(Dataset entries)
★ ★ ★

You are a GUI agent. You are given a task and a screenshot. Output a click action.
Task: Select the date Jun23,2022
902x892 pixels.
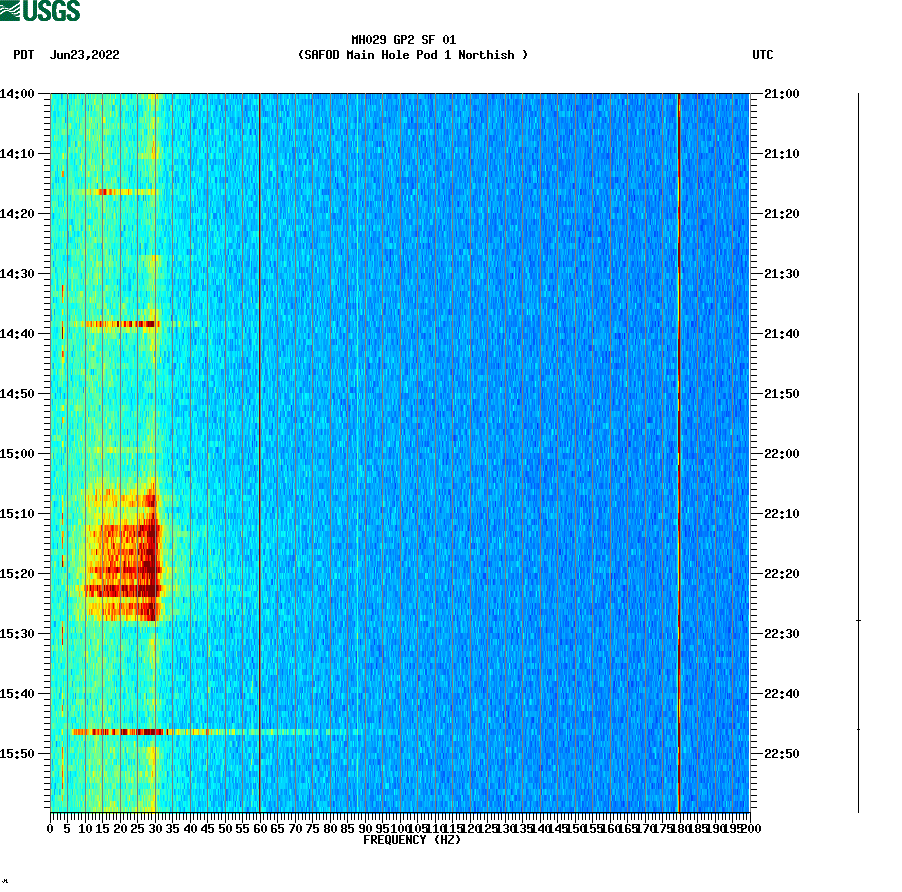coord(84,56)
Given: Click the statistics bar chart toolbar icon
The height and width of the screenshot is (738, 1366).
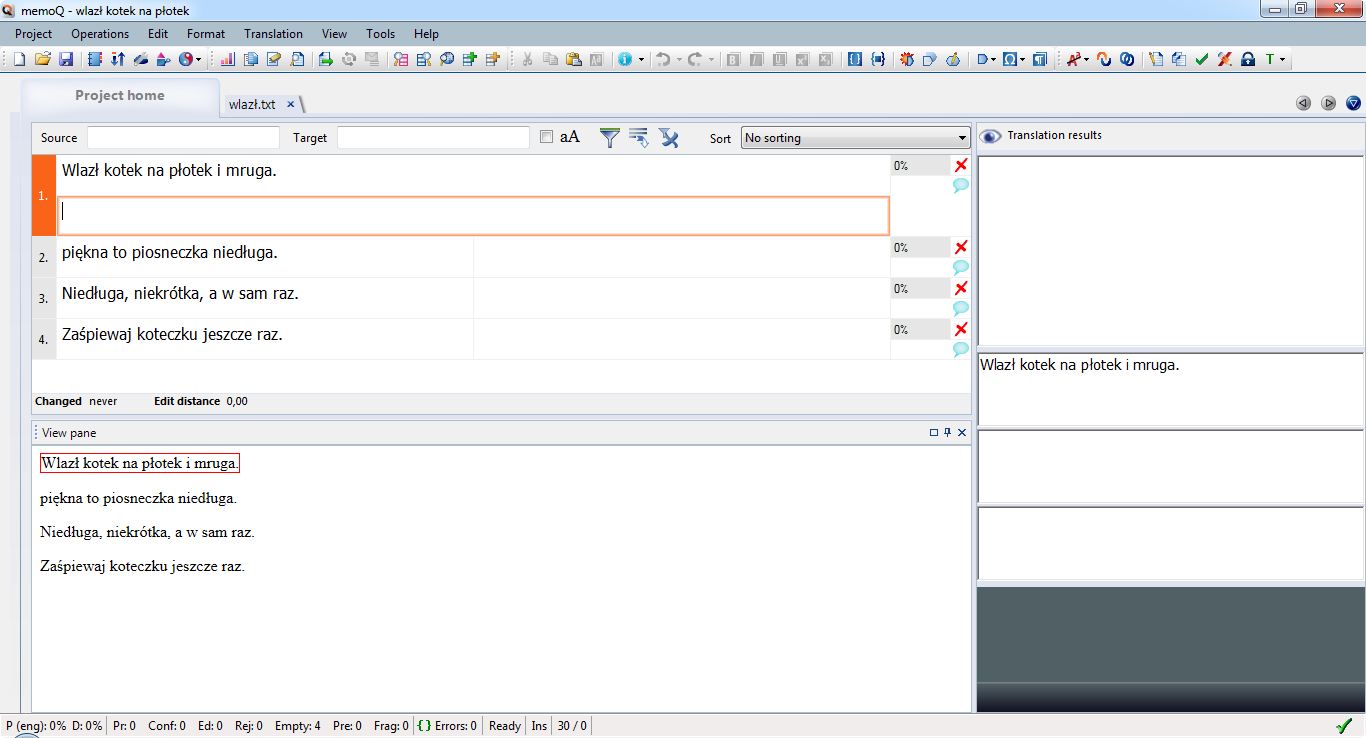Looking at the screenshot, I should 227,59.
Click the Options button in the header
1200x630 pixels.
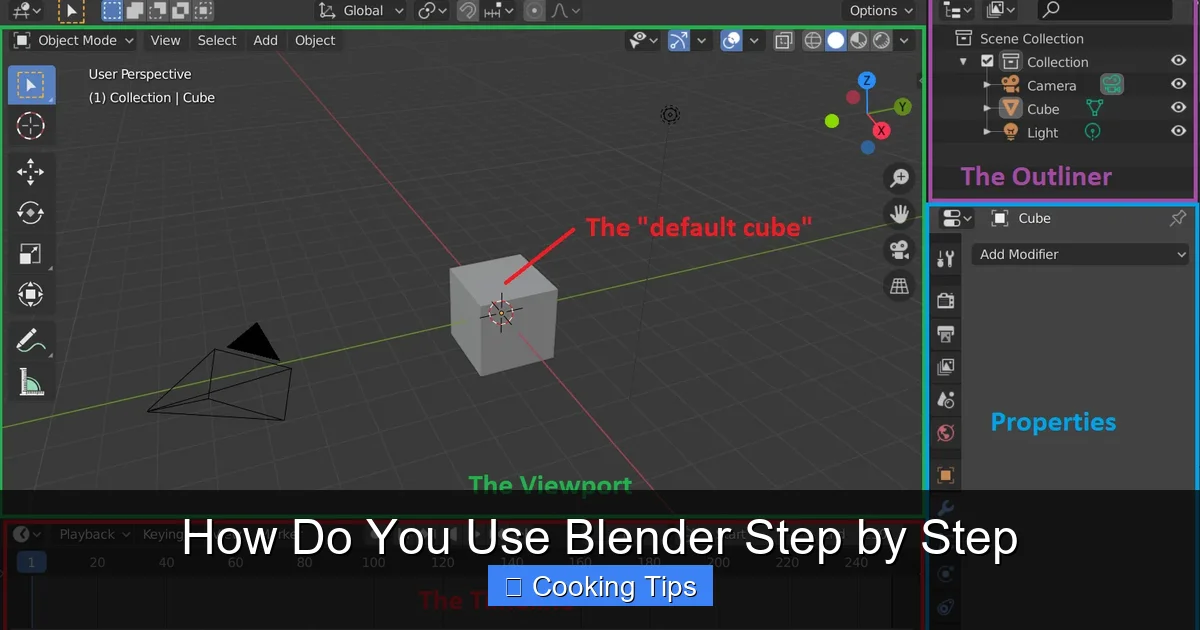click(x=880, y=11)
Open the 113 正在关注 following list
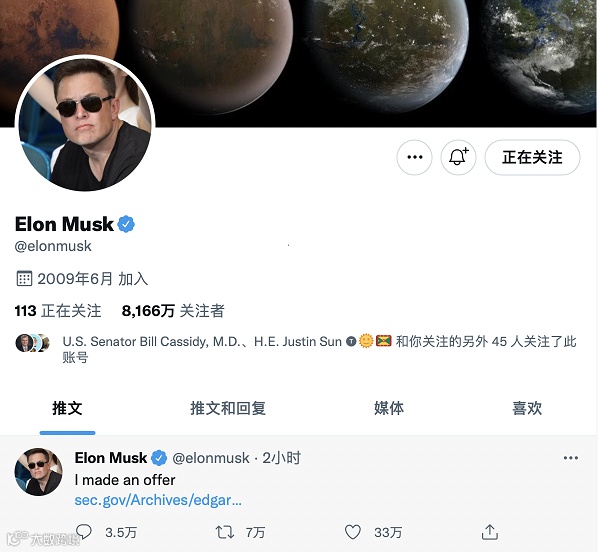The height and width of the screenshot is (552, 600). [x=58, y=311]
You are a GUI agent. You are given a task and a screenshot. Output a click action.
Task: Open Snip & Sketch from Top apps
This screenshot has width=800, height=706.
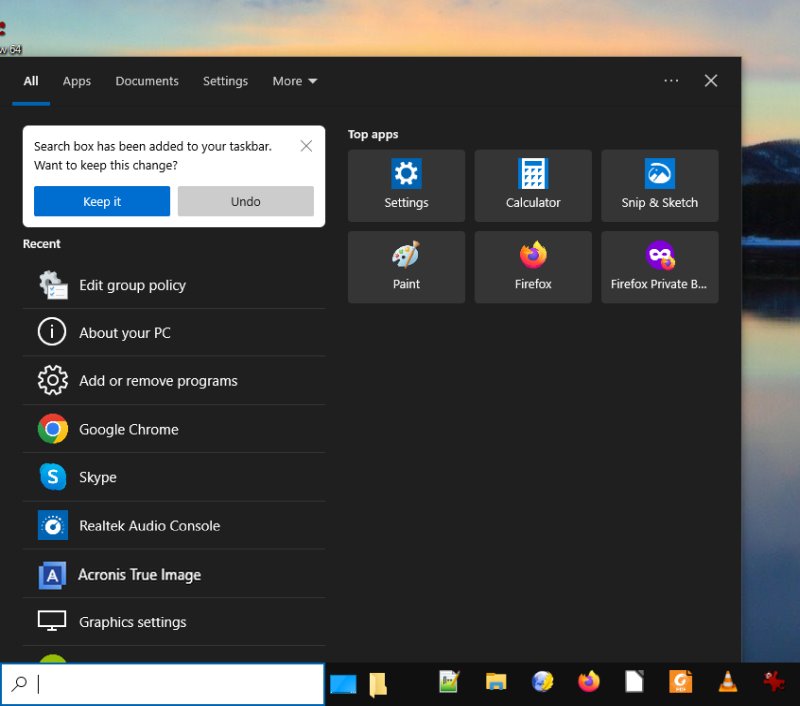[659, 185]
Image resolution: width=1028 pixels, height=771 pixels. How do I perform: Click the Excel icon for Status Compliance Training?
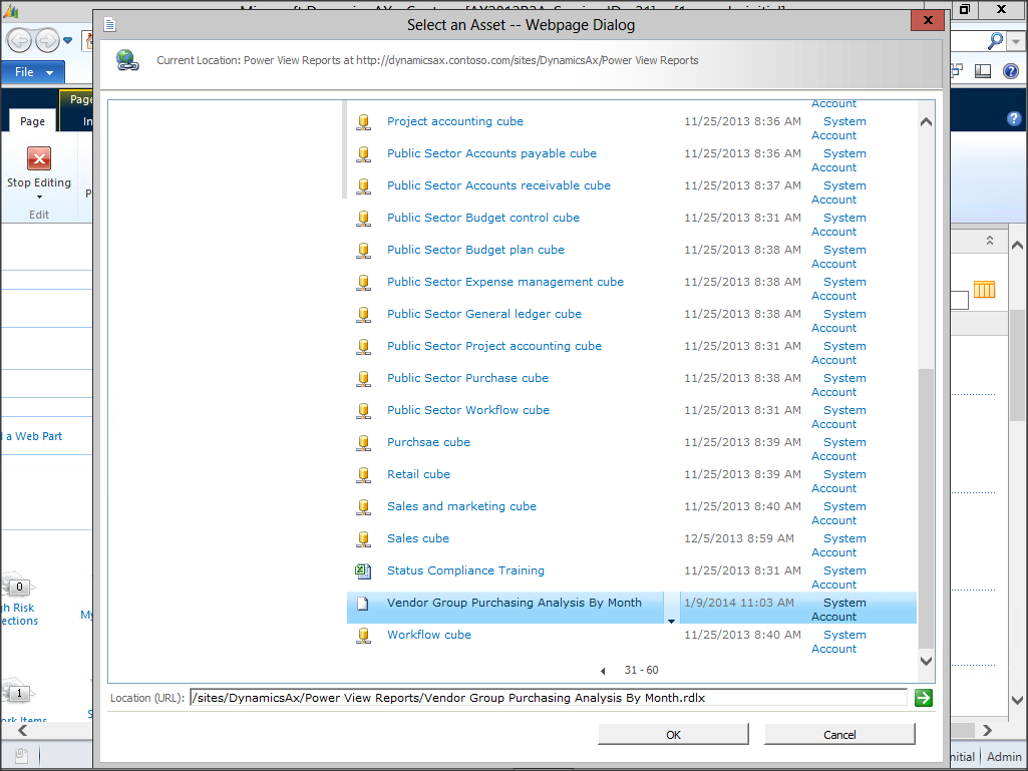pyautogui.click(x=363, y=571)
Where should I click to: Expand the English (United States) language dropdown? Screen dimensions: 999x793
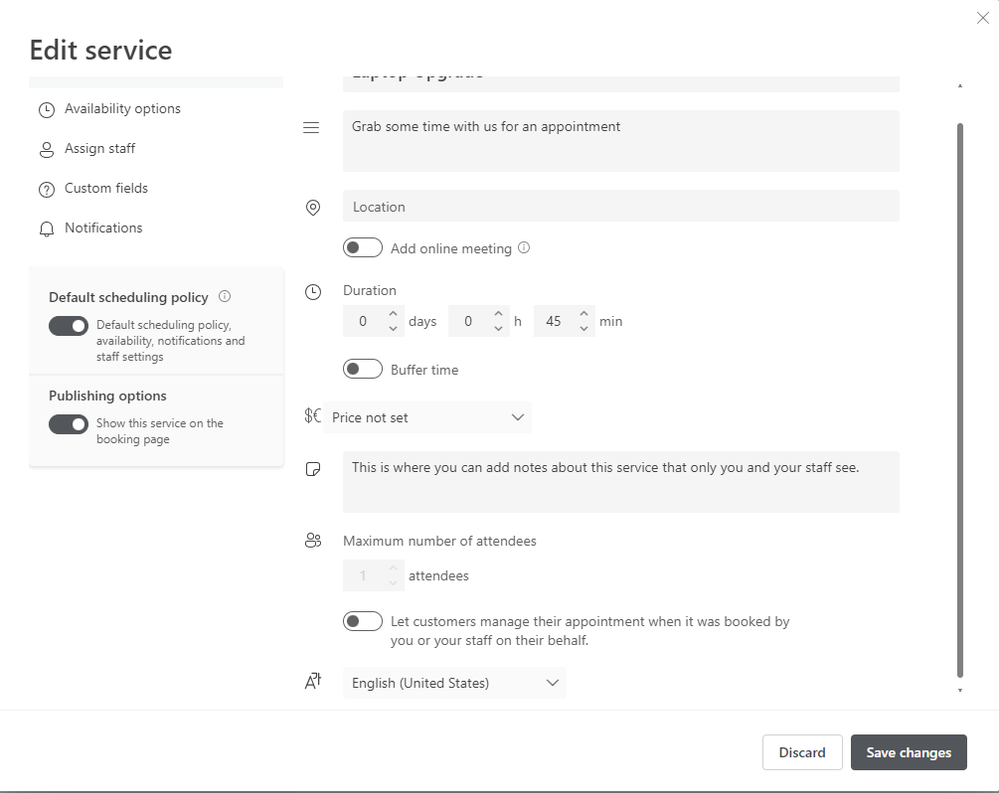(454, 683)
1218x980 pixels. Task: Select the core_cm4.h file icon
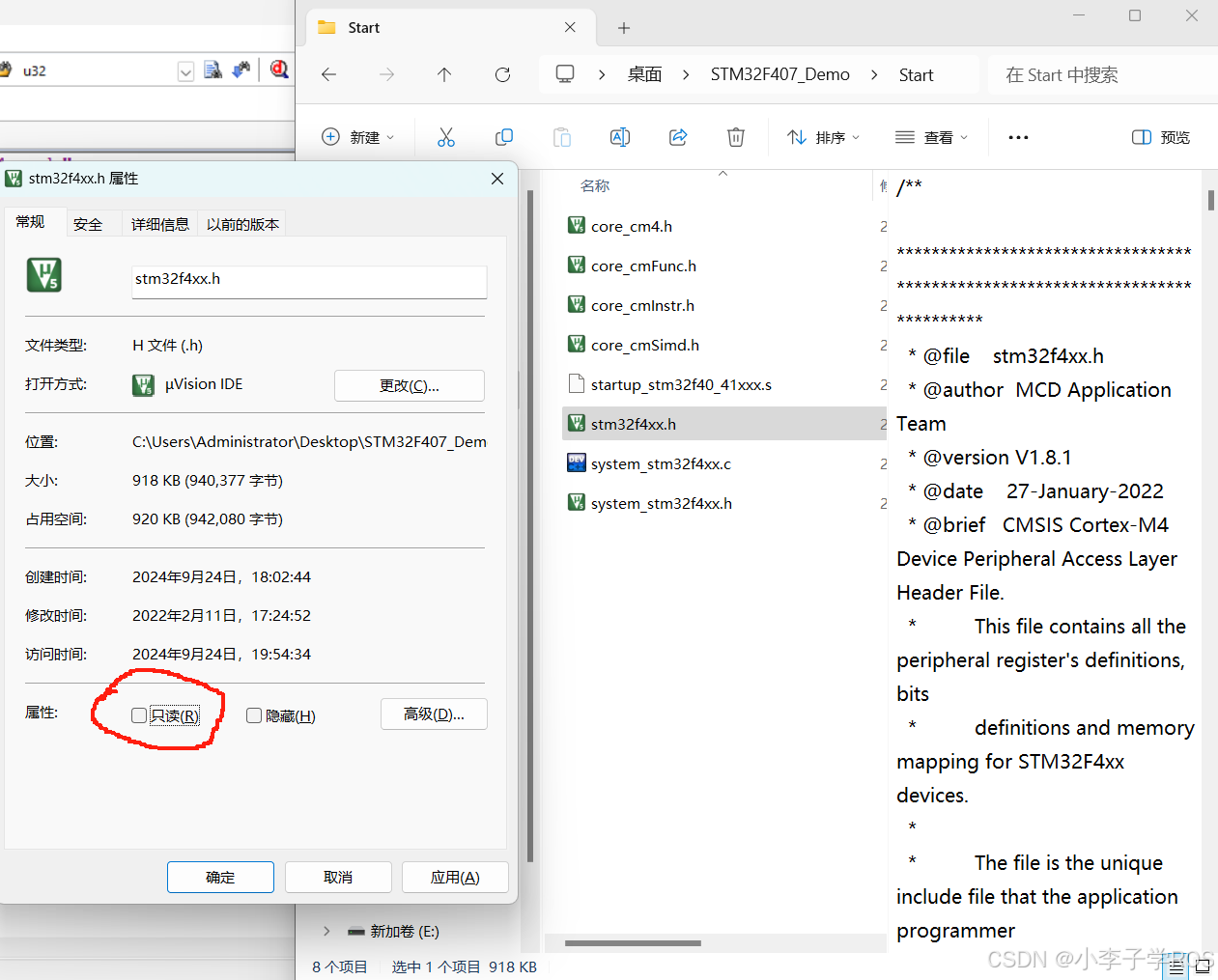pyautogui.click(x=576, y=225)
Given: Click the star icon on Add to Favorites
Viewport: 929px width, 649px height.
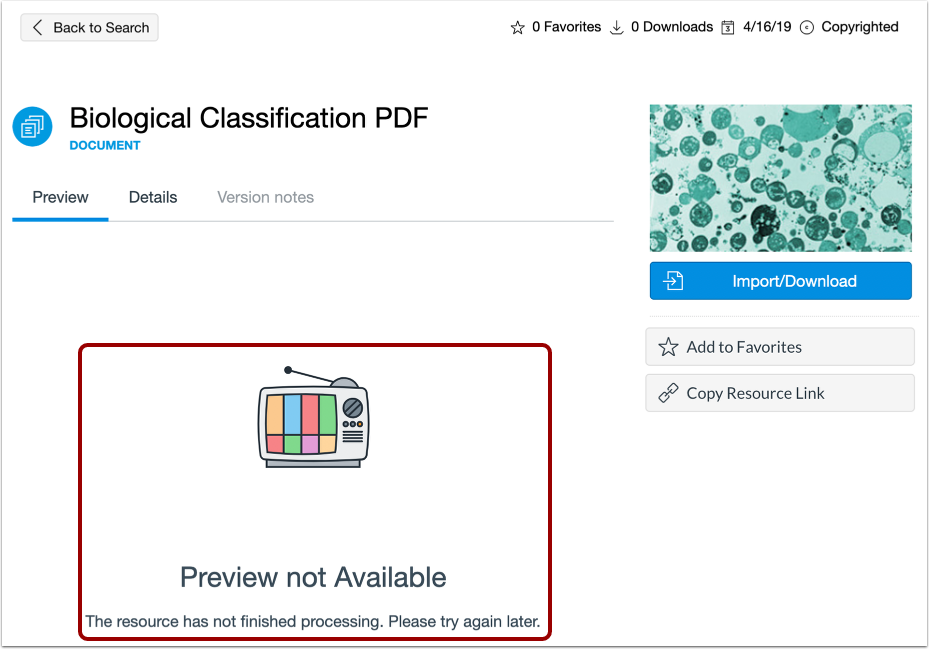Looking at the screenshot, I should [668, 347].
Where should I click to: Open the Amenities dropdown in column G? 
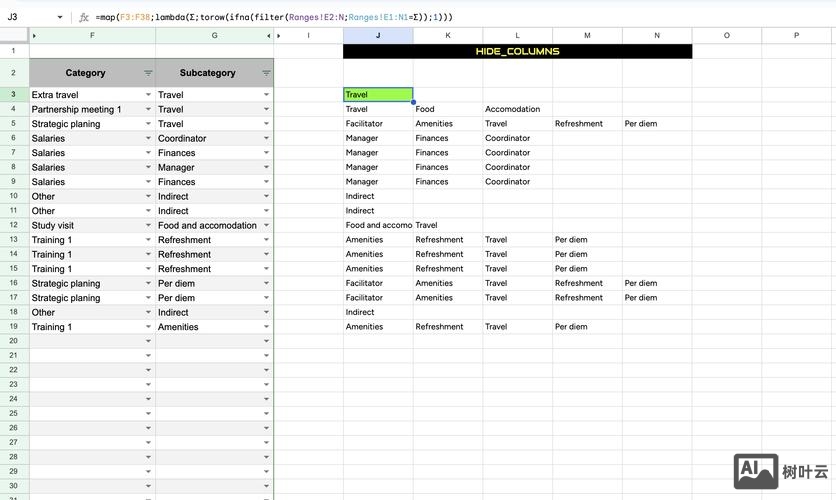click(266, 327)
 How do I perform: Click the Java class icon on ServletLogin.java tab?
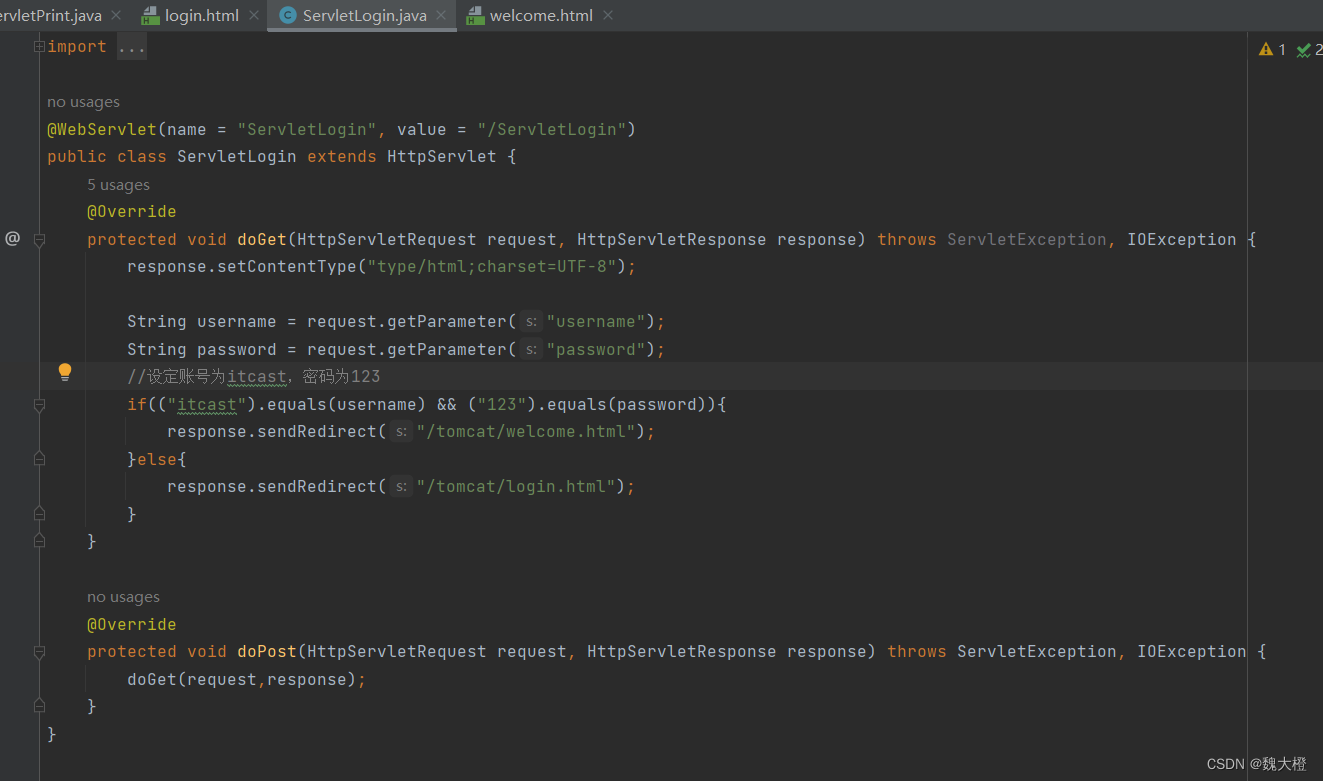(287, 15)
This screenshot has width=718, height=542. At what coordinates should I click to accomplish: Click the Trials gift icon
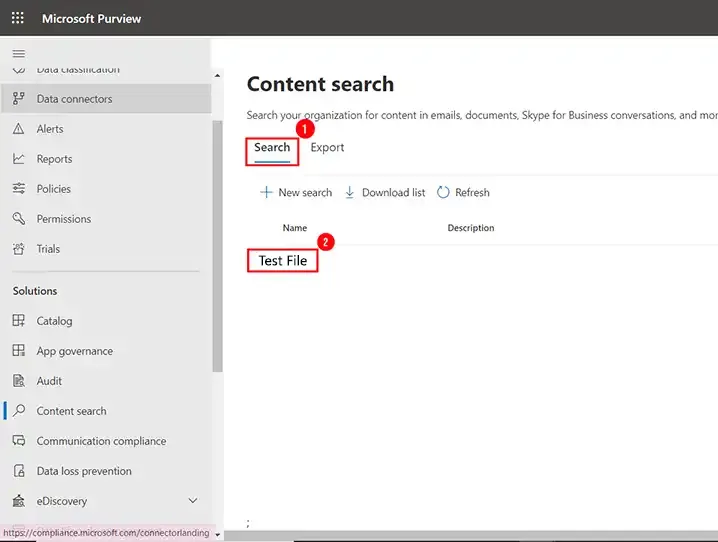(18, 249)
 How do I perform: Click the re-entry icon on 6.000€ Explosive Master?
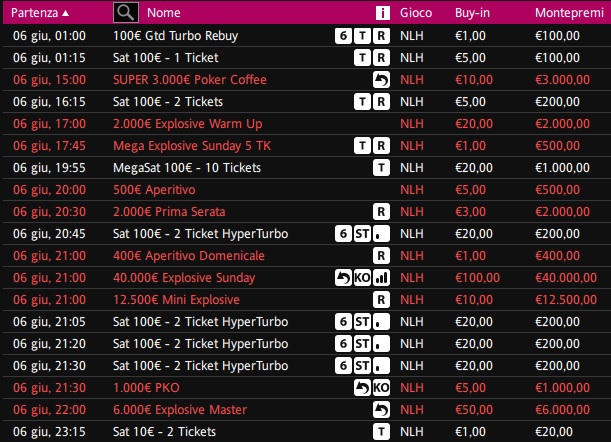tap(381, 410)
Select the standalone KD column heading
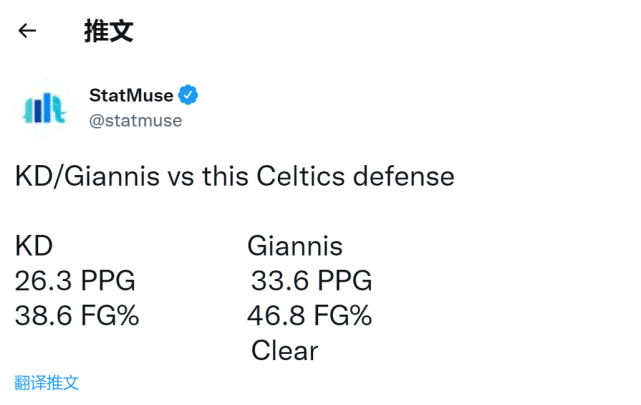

★ ★ ★

**Task prompt**
From the first line to the last, repeat the data above exactly and leave the pictures out.

**Response to this task**
You are a GUI agent. You are given a task and a screenshot. Output a click action.
Task: Select the date Jun23,2022
902x892 pixels.
coord(84,56)
Given: Click the statistics bar chart toolbar icon
The height and width of the screenshot is (738, 1366).
Looking at the screenshot, I should 227,59.
Click the Options button in the header
1200x630 pixels.
click(x=880, y=11)
Open the 113 正在关注 following list
The height and width of the screenshot is (552, 600). [x=58, y=311]
You are a GUI agent. You are given a task and a screenshot. Output a click action.
Task: Open Snip & Sketch from Top apps
This screenshot has width=800, height=706.
[659, 185]
Image resolution: width=1028 pixels, height=771 pixels. How do I perform: Click the Excel icon for Status Compliance Training?
pyautogui.click(x=363, y=571)
Where should I click to: Expand the English (United States) language dropdown? Screen dimensions: 999x793
(454, 683)
1218x980 pixels. Task: Select the core_cm4.h file icon
pyautogui.click(x=576, y=225)
Given: Click the star icon on Add to Favorites
Viewport: 929px width, 649px height.
Looking at the screenshot, I should [668, 347].
Where should I click to: Open the Amenities dropdown in column G? 
click(266, 327)
 How do I perform: Click the Java class icon on ServletLogin.java tab?
(287, 15)
This screenshot has width=718, height=542. At what coordinates should I click to accomplish: Click the Trials gift icon
(18, 249)
 How do I perform: Click the re-entry icon on 6.000€ Explosive Master?
tap(381, 410)
Select the standalone KD column heading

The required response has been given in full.